Formulating a clear policy as a guiding star for your mission goals is a simple form of Knowledge Management. It's about documenting an essential outcome of whatever processes we have.

I have advocated this goal or promise-based approach for years because I've seen that most organizations document their procedures rather than their goals.

Think of SA as delivering us to a destination -- the desired state. Like a passenger jet navigating towards a destination, instead of looking for a beacon to guide them, many organizations only have manuals for steering the plane, changing course, adjusting the height. It is hard to answer the question: "Have we kept our promise?" if we never formulate one: "Are we there yet?" -- "Well, we're somewhere, that's for sure!"

Navigation is Knowledge Management, and it brings clarity.

Using Cfengine as a framework, the main idea that I came up with for dependability was based on the principles of maintenance in unpredictable environments -- turning a difficult concept like a goal into the idea of a state -- now a desired state, or promised state.

Stuff happens that is beyond our control. We spill things, the weather strikes, etc and through no fault of our own systems degrade. To maintain a good state, we therefore have to perform preventative and reparative maintenance. Ten years after the paper I wrote, I am still seeing the basic truth of this work cropping up and not just in technical procedures.

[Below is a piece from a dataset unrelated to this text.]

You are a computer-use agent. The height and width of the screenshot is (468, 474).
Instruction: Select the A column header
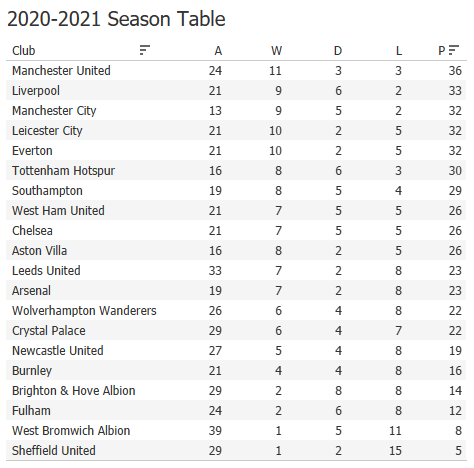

But the idea of a maintenance process -- a continuous dialogue of interaction and adjustment -- is more important than just thinking about technical specifications. It is also the source of perceived economic value in the world, and we want to talk about value. So trust in outcome comes from the assurance that we are continuously striving to maintain course towards our goals.

Goals

The analogy of a business as a commercial air travel is useful for pointing out some flaws in SA methods. What you want in a reliable aircraft is not very much risk or interruption of service: course plotting, redesigning, taking off and landing, a lot of flying in a straight line, and a little bit of adaptation to unexpected weather conditions.

You don't want a rocket ship where you invest years of planning in a vast structure that is 90% overhead to deliver a small change payload and which blasts off once with a high risk. What you want is a 747, a reusable, regularly scheduled service that can adapt in real-time with a minimum of wreckage and down time, and which has developed repeatable and well-known reliability and safety procedures.

In other words, you don't want to spend a lot of time on risky changes and reinventions, starting from scratch, you basically want it to hum along accomplishing your goals. For this to work:

You must have goals.
You need to be able to plot a course from where ever you are to your goal.
You need to maintain the course, given external perturbations like the weather.

It is clearly a valuable thing to arrive at the desired destination, but how do we measure our success in doing so? Did the journey take a lifetime, 80 days, five minutes? How much fuel was expended? How many lives were lost along the way? There are many possible criteria and tradeoffs one might make. What was the value of that service to a passenger?

Can we measure it?
The value of knowing that the outcome will happen.
The value of knowing what the cost will be.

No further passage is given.